>> begin PASSAGE GIVEN

问题
I have been trying to Google my question but I honestly don't know how to succinctly state the question.
Suppose I have two threads in a multi-core Intel system. These threads are running on the same NUMA node. Suppose thread 1 writes to X once, then only reads it occasionally moving forward. Suppose further that, among other things, thread 2 reads X continuously. If I don't use a memory fence, how long could it be between thread 1 writing X and thread 2 seeing the updated value?
I understand that the write of X will go to the store buffer and from there to the cache, at which point MESIF will kick in and thread 2 will see the updated value via QPI. (Or at least this is what I've gleaned). I presume that the store buffer would get written to the cache either on a store fence or if that store buffer entry needs to be reused, but I don't know store buffers get allocated to writes.
Ultimately the question I'm trying to answer for myself is if it is possible for thread 2 to not see thread 1's write for several seconds in a fairly complicated application that is doing other work.
回答1:
Memory barriers don't make other threads see your stores any faster. (Except that blocking later loads could slightly reduce contention for committing buffered stores.)
The store buffer always tries to commit retired (known non-speculative) stores to L1d cache as fast as possible. That makes them globally visible because of MESI/MESIF/MOESI. The store buffer is not designed as a proper cache or write-combining buffer (although it can combine back-to-back stores to the same cache line), so it needs to empty itself to make room for new stores. Unlike a cache, it wants to keep itself empty, not full.
Fences/barriers work by making the current thread wait, not by speeding up store visibility.

>> end PASSAGE GIVEN
>> begin INFORMATION SHOWN

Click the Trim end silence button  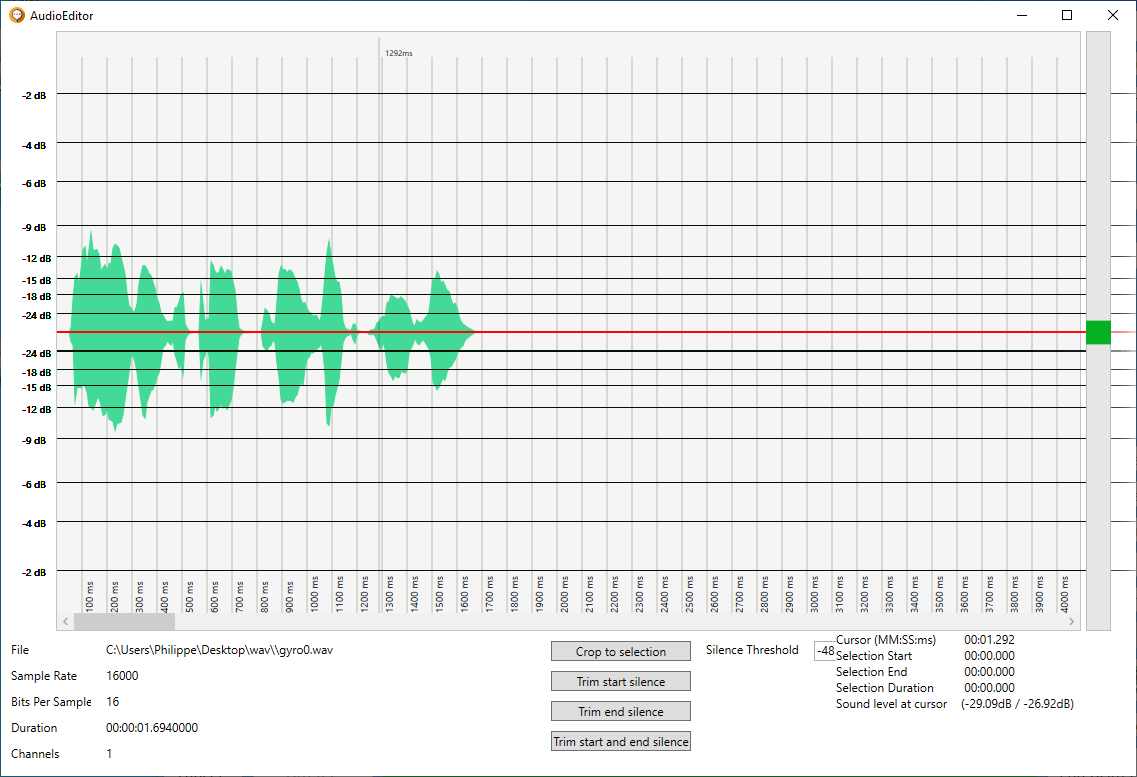[620, 711]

>> end INFORMATION SHOWN

*COMPLETE THE FOLLOWING*:
[1] Answer these questions from the store-buffer thread:
(a) In the question, do the two threads run on the same NUMA node or on different ones?
(b) According to the reply, the store buffer commits retired stores to which cache?
(c) According to the reply, how do fences and barriers work?
[2] Print word for word the part of the store-buffer thread starting at "Ultimately the question" and ending at "empty, not full.".

*TASK-BY-TASK ANSWERS*:
[1]
(a) They run on the same NUMA node.
(b) It commits them to L1d cache.
(c) They make the current thread wait; they do not speed up store visibility.

[2]
Ultimately the question I'm trying to answer for myself is if it is possible for thread 2 to not see thread 1's write for several seconds in a fairly complicated application that is doing other work.
回答1:
Memory barriers don't make other threads see your stores any faster. (Except that blocking later loads could slightly reduce contention for committing buffered stores.)
The store buffer always tries to commit retired (known non-speculative) stores to L1d cache as fast as possible. That makes them globally visible because of MESI/MESIF/MOESI. The store buffer is not designed as a proper cache or write-combining buffer (although it can combine back-to-back stores to the same cache line), so it needs to empty itself to make room for new stores. Unlike a cache, it wants to keep itself empty, not full.